Выбрать главу

После удачной сделки с Маниловым Чичиков направляется к Собакевичу. Пребывая в благодушном настроении, он чувствует себя хозяином положения и уверен в успехе. Но тут-то и вторгается в его планы стихия русской жизни. Чичиков не сумел попасть к Собакевичу, как планировал, не только потому, что «сильный удар грома» раздался, «и дождь хлынул вдруг как из ведра», но и потому, что Селифан, подобно хозяину, понадеялся на русский «авось», перестал следить за дорогой, и бричка не только сбилась с пути, но и опрокинулась. Читатель начинает догадываться, что не все в этой русской провинциальной жизни, кажущейся такой определенной и даже скучной, подчиняется сложившемуся порядку.

В начале главы перед нами предстает та живая плоть жизни, в которой люди, животные, предметы составляют одно целое. Кони, везущие бричку Чичикова, волей автора (но одновременно выражая и существо природной жизни), оказываются наделены своими характерами. Пристяжной чубарый конь (т. е. пятнистой масти, с темными пятнами по светлой шерсти) «был сильно лукав», коренной гнедой (красновато-рыжей масти, с черным хвостом и гривой) и другой пристяжной каурой масти (светло-каштановый, рыжеватой масти) — «трудилися от всего сердца, так что даже в глазах их было заметно получаемое ими от того удовольствие» (VI, 40). Кони, беседующий с ними Селифан, начавший было поучать пристяжного, а затем пустившийся «в самые отдаленные отвлеченности», представляют собой некий особый мир, существующий сам по себе, не ведающий о «негоциях» Чичикова. Правда, Селифан рассуждает и о хозяине, но автор, передав в форме прямой речи его высказывания, обращенные к чубарому и гнедому, суждения о Чичикове не воспроизводит, лишь интригуя читателя замечанием о том, что «если бы Чичиков прислушался, то узнал бы много подробностей, относившихся лично к нему» (VI, 41). Мы можем предположить, что у Селифана на хозяина есть свой собственный взгляд, но Чичиков никогда этим не заинтересуется или даже не допустит такой способности у кучера, а читателю автор лишь дает понять, что в рассуждениях и поступках Селифана есть своя логика, не всегда доступная постороннему взгляду. Автор знает, что это тоже русский мир, и данное определение, уже неоднократно встречавшееся в тексте, занимает свое органичное место и в третьей главе. Можно проследить уже некоторую закономерность в авторском употреблении слова русский.

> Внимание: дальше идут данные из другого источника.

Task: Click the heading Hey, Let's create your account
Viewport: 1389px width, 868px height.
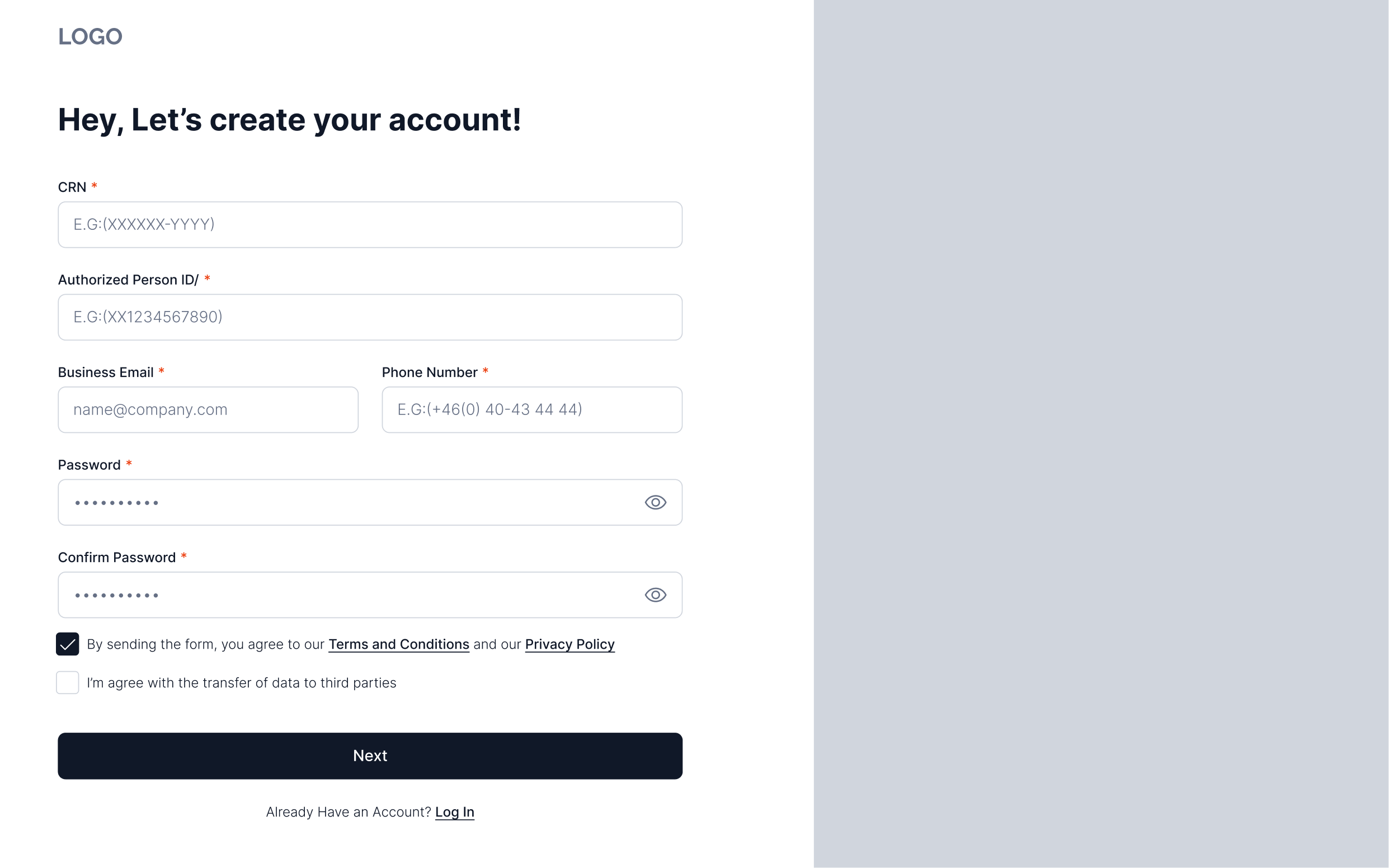Action: click(290, 120)
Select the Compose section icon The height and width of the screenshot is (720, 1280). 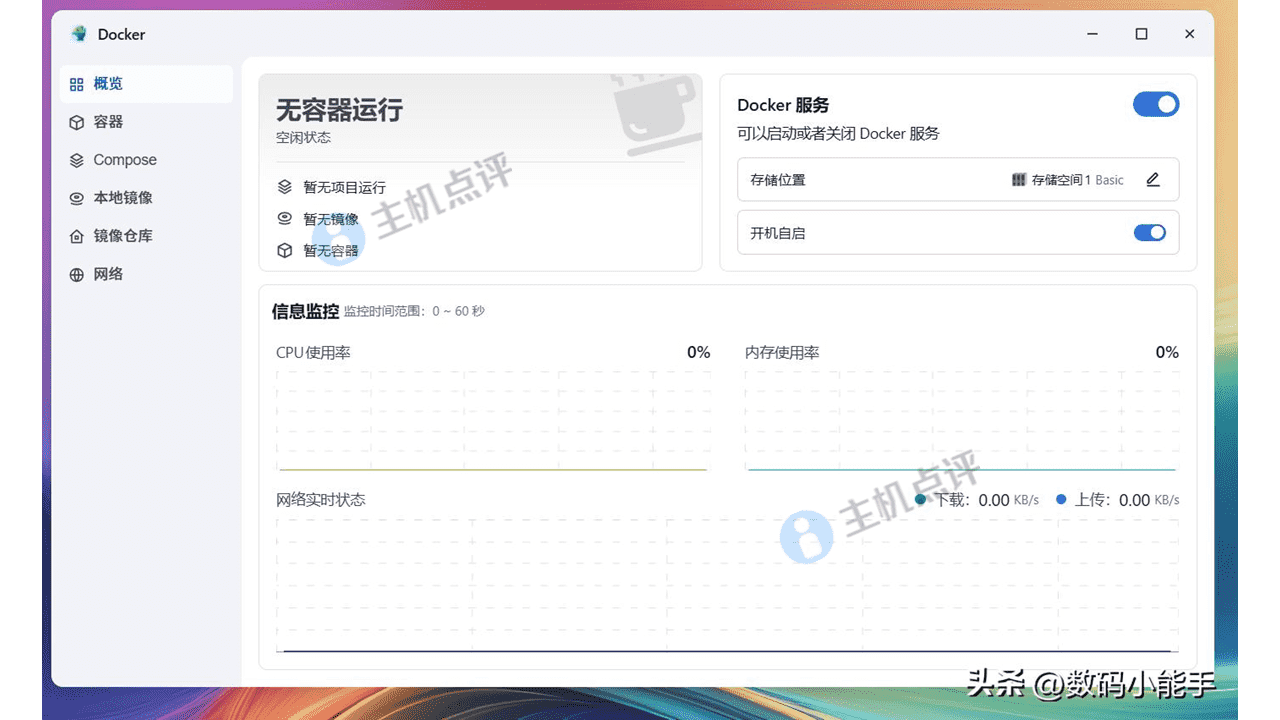point(79,159)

«Таков уж русский человек, — было сказано во второй главе, — страсть сильная зазнаться с тем, который бы хотя одним чином был его повыше» (VI, 20). Определение «русский» в этом контексте лишено того оценочного, тем более положительного смысла, который нередко встречался в публицистических и исторических трудах ряда деятелей русской общественной мысли, прежде всего славянофилов. Славянофильство как особое направление русской общественной мысли сложилось в 1840-е годы, но предпосылки к тому формировались уже в начале XIX века. «Русский человек» у Гоголя может обнаруживать разные грани, ему присущие, и автор словно уберегает читателя от изначально оценочного подхода к этому загадочному, не поддающемуся однозначному истолкованию явлению. Вот и Селифан — русский человек — забыв все наказы Манилова (сказавшего ему даже один раз «вы») и поняв, что пропустил уже много поворотов, не предается излишнему анализу: «Так как русский человек в решительные минуты найдется, что сделать, не вдаваясь в дальние рассуждения, то, поворотивши направо, на первую перекрестную дорогу, прикрикнул он: „Эй вы, други почтенные!“ — и пустился вскачь, мало помышляя о том, куда приведет взятая дорога» (VI, 41–42).

Как интерпретировать это свойство «русского человека»? Способность отмести колебания в самые «решительные минуты», не поддаваясь гамлетовскому «быть или не быть?», — вроде бы хороша, а подчас и незаменима. Однако в данном случае положительный результат ее относителен. Селифан, сделав резкий поворот, оказывается на «взбороненном поле» и в конце концов выворачивает бричку набок, лишь в этой ситуации позволяя себе недолгое раздумье — наблюдая, как «барин барахтался в грязи», он «сказал после некоторого размышления: „Вишь ты, и перекинулась!“» (VI, 43).